Growing energy storage in Massachusetts needs holistic overview of grid, markets
If Massachusetts acts on recommendations in the recently released report from the state’s Department of Energy Resources (DOER), the state could have a mandate for 600 MW of energy storage by July of next year.
The DOER is in the process of forming a stakeholder group to discuss the details of what a storage mandate would look like, with a year-end 2016 target date for setting out its recommendations. If a mandate is approved, it would be put in place by July 12, 2017 with a target date of 2020.
However, the State of Charge report goes beyond the possible creation of an energy storage mandate and recommends a list of programs and projects, as well as policy changes that would facilitate the integration of energy storage into every aspect of the state’s grid.
The report used tools from Alevo Analytics to model the state’s electric system and found that the total optimal amount of advanced energy storage would be 1,766 MW. “Advanced” storage in the report does not include pumped storage, though it was included in the simulations. Massachusetts has about 1,600 MW of pumped storage capacity.
The modeling showed that adding up to 1,766 MW of advanced energy storage would maximize Massachusetts’ ratepayer benefits to the tune of $2.3 billion. That would yield a benefit-cost ratio ranging from 1.7 to 2.4 for ratepayers. In addition to benefits for ratepayers, the modeling results also shows the potential for $1.1 billion in direct benefits to resource owners from market revenue.
The report identifies benefits from a range of functions that storage can provide, including energy cost reductions, reduced peak capacity, ancillary services cost reductions, transmission and distribution cost reductions and a greater ability to integrate renewable resources into the grid.
That analysis is one of the most important aspects of the report, said Brett Simon, a storage analyst at GTM Research. By breaking down the benefit-cost ratio for a variety of storage sectors – behind-the-meter, merchant, utility – it helps developers identify the “low hanging fruit,’ he said.
Regions ripe for peak shaving
One of the areas identified in the report as ripe for savings is peak shaving. Peak demand in the region, according to the ISO-New England’s State of the Grid 2016 report, is growing at a 1.5% annual rate.
According to the State of Charge report, between 2013 and 2015 on average the top 1% most expensive hours accounted for 8%, or $680 million, of Massachusetts ratepayers’ annual spending on electricity, and the top 10% of hours accounted for 40% of annual electricity spending, or more than $3 billion.
The conventional utility model “sizes all grid infrastructure to the highest peak demand, resulting in system inefficiencies and high costs,” the report argues, but new advanced storage technologies can optimize grid assets deferring investments and making better use of resources.
The report also touts pairing solar power with behind-the-meter energy storage for its potential cost savings, for both system owners and ratepayers. That policy is picked up in the state’s recently proposed revision of its solar power incentives.
In general, the report serves as a roadmap for policy initiatives, including a planned request for proposals that the DOER and the state’s Clean Energy Center (CEC) plan to release in October.

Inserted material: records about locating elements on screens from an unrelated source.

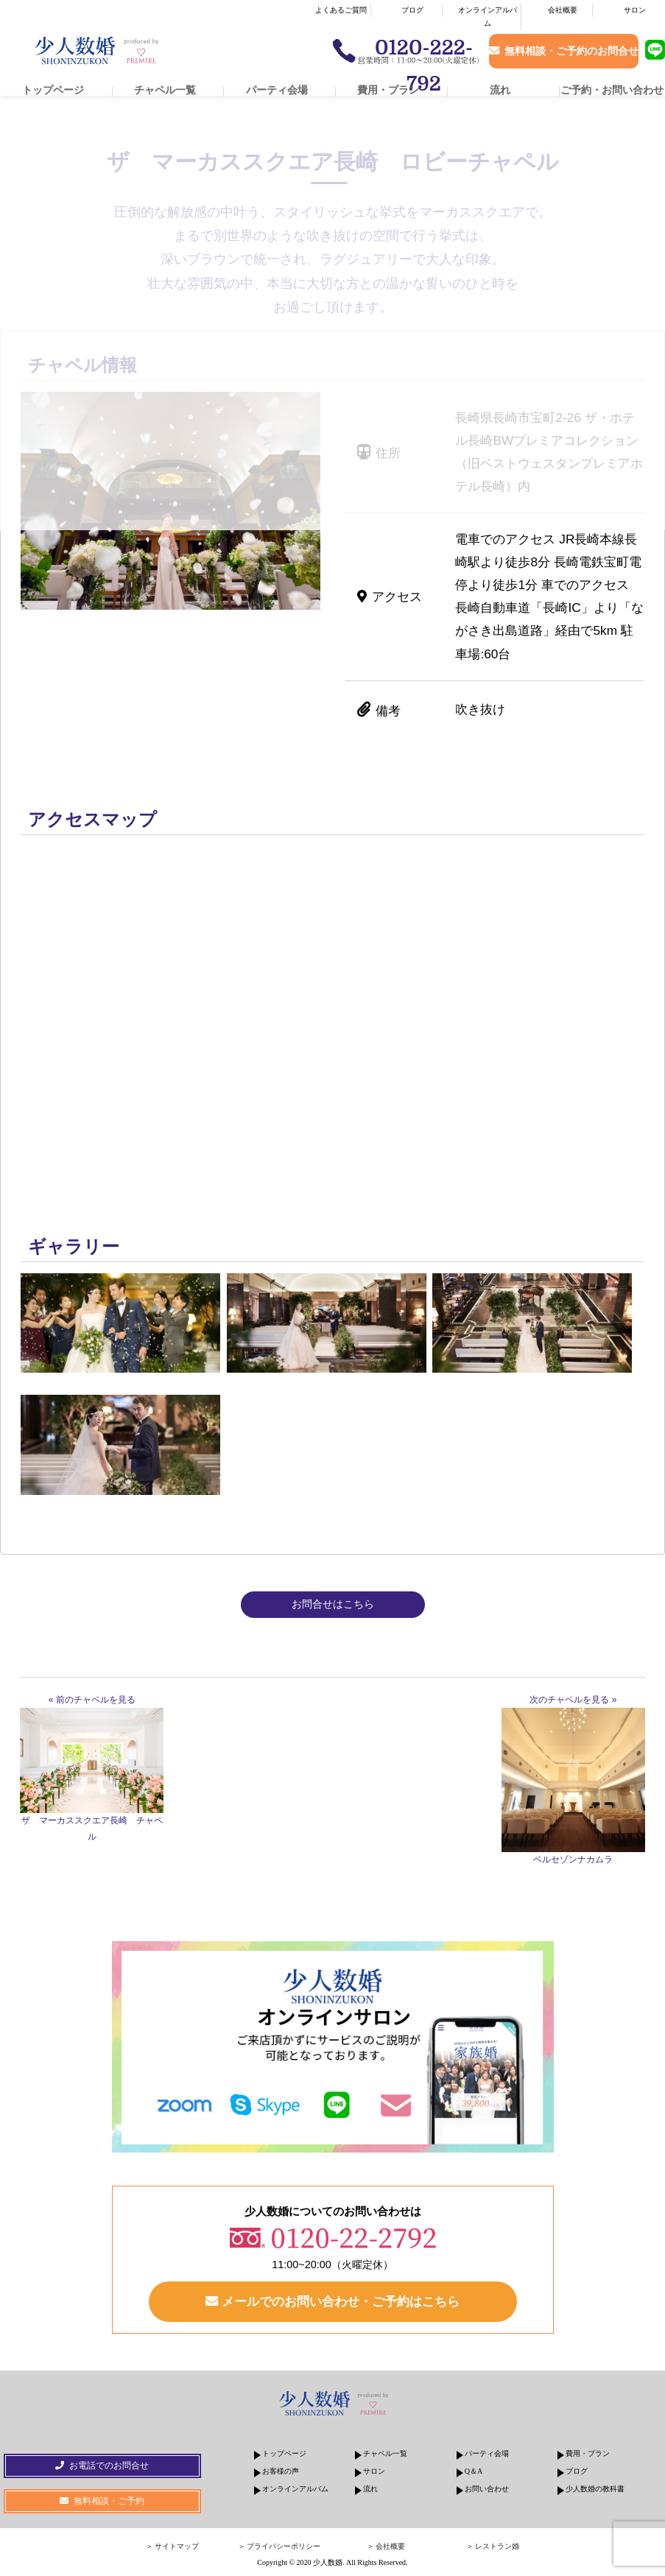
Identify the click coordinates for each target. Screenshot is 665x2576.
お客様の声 (280, 2472)
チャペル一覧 (165, 90)
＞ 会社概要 (386, 2547)
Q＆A (473, 2472)
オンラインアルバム (487, 16)
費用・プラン (388, 90)
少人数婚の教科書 (595, 2489)
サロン (635, 10)
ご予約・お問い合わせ (612, 90)
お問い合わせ (487, 2489)
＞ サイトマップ (173, 2547)
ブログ (412, 10)
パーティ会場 (277, 90)
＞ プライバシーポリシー (279, 2547)
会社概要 (562, 10)
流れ (500, 90)
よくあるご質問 (341, 10)
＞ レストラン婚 (493, 2547)
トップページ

The RFP would use $10 million from the state’s Energy Storage Initiative program to fund storage demonstration projects, though the report recommends increasing the funding to $20 million. For commercial and industrial businesses, the report calls for $20 million in funding for a storage rebate program called MOR-Storage and aims to encourage that sector to invest in storage to lower their electricity bills and integrate on-site generation.